Write out every line exactly, from the first line of the records below through the line that contains "Task: Collapse the".

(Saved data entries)
——————

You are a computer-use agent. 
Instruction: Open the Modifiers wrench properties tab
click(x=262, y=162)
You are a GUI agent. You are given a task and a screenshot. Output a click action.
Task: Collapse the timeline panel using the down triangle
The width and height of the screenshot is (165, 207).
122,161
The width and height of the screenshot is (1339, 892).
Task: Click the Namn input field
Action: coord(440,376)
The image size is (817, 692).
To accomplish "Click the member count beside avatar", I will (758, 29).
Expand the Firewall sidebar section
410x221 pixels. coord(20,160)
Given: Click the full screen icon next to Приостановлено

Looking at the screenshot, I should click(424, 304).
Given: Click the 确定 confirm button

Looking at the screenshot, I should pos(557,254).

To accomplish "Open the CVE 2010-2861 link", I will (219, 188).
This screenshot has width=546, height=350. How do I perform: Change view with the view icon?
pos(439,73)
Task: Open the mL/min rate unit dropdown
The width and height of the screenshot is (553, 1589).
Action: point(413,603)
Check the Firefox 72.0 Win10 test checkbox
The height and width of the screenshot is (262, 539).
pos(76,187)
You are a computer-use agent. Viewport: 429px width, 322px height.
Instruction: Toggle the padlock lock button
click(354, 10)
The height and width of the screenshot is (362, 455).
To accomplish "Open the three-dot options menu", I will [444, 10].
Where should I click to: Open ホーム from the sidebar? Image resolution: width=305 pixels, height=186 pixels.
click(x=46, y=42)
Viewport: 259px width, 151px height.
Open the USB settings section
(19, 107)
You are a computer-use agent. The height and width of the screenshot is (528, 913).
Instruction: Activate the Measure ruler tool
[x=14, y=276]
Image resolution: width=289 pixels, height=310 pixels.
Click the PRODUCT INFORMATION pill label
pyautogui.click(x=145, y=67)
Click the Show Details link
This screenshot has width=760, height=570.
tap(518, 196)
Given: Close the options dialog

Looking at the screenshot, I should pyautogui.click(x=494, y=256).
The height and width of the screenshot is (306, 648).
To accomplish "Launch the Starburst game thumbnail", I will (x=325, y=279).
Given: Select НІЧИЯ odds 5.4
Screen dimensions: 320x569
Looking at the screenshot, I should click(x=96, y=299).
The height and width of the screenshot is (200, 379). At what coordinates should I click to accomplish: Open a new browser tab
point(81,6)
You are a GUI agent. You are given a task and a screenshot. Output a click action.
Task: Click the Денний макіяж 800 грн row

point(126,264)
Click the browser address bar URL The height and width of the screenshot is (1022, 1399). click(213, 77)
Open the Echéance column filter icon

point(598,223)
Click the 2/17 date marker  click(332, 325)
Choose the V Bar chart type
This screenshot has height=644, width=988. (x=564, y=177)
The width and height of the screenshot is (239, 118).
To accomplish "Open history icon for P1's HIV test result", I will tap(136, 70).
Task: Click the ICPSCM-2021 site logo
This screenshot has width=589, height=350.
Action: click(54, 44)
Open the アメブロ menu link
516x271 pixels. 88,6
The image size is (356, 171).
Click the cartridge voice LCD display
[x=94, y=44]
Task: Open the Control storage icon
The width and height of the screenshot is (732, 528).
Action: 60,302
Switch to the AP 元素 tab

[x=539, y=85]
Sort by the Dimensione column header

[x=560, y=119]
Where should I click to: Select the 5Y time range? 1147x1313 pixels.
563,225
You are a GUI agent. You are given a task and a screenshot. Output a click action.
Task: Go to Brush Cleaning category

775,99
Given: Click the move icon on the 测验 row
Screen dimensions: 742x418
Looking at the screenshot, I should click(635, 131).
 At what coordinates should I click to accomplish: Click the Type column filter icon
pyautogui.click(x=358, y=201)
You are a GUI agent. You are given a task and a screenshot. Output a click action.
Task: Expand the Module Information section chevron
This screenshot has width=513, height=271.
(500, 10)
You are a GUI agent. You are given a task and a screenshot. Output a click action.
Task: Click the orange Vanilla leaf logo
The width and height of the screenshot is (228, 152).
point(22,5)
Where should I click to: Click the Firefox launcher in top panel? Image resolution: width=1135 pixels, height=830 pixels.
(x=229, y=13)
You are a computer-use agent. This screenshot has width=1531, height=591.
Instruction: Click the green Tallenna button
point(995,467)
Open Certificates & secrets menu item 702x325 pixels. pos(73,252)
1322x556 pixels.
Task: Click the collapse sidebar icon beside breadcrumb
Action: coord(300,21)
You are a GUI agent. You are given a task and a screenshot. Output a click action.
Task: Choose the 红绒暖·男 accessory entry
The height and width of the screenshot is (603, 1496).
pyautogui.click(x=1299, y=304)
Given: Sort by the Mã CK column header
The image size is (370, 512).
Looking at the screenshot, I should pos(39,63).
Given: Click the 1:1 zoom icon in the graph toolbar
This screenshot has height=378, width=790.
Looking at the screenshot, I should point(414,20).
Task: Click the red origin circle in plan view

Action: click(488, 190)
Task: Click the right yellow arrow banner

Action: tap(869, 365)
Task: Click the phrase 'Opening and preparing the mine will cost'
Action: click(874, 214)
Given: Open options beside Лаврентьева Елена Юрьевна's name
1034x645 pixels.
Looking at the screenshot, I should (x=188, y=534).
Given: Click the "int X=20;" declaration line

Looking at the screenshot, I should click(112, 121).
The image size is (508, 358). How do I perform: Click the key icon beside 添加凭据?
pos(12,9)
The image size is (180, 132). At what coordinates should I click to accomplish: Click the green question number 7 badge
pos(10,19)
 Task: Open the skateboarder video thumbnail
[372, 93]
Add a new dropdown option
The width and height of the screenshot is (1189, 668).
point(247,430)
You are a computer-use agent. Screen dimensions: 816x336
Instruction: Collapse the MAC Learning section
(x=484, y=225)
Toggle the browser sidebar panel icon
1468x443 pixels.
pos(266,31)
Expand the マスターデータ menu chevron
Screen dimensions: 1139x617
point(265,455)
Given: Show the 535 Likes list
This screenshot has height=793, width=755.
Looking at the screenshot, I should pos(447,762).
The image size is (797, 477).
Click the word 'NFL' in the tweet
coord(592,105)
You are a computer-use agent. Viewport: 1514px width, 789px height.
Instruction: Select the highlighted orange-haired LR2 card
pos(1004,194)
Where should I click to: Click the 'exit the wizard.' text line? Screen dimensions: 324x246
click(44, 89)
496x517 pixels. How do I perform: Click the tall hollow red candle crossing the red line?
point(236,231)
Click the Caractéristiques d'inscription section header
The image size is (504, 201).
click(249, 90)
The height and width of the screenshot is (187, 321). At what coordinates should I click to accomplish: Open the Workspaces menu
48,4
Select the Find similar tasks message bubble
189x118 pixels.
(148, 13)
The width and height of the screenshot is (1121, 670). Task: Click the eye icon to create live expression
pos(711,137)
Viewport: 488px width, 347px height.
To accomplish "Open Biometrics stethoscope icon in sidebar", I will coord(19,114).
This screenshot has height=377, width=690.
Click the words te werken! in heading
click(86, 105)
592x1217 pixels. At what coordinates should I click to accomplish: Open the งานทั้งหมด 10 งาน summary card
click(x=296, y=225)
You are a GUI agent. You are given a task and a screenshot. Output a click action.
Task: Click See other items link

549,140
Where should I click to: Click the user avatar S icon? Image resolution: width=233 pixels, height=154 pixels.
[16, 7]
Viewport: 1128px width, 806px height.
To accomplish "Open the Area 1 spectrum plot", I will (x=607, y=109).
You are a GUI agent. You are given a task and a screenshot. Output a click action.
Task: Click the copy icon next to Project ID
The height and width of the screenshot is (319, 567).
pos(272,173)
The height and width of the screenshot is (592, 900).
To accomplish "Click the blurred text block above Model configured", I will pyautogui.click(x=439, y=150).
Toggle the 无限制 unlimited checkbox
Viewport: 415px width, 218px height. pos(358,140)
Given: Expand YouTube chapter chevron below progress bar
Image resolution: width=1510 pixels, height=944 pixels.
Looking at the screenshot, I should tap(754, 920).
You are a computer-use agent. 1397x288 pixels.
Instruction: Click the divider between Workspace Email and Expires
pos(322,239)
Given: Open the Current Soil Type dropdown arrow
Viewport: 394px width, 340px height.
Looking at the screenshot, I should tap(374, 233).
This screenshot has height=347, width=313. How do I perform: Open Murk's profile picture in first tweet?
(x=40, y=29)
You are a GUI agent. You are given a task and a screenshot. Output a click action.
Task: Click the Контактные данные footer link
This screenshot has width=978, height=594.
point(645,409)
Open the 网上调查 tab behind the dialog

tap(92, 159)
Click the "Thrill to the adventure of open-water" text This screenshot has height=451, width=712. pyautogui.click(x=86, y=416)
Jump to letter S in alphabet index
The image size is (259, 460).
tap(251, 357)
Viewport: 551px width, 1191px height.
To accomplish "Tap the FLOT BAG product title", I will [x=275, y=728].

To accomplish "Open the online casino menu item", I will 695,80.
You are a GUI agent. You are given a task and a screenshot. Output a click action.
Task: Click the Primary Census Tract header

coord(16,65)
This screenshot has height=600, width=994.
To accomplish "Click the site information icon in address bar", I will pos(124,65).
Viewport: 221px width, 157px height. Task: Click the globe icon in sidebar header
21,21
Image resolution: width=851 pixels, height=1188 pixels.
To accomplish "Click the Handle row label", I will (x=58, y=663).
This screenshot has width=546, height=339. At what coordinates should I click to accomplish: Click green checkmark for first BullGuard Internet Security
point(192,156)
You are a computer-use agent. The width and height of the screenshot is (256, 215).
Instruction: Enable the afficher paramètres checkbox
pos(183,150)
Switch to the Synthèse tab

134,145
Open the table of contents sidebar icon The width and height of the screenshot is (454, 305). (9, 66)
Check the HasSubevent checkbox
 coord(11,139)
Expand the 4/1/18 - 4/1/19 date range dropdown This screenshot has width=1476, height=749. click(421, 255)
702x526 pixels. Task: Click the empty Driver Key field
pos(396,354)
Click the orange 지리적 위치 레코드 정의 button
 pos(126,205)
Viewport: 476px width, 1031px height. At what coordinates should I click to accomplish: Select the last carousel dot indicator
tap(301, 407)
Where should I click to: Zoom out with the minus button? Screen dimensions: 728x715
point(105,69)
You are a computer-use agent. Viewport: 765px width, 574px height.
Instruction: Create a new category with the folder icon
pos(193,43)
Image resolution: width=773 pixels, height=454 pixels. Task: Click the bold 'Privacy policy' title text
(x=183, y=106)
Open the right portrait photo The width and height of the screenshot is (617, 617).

——————

§ **Answer for this exercise**:
You are a computer-use agent. 
Instruction: Open the Modifiers wrench properties tab
click(x=262, y=162)
You are a GUI agent. You are given a task and a screenshot. Output a click action.
Task: Collapse the timeline panel using the down triangle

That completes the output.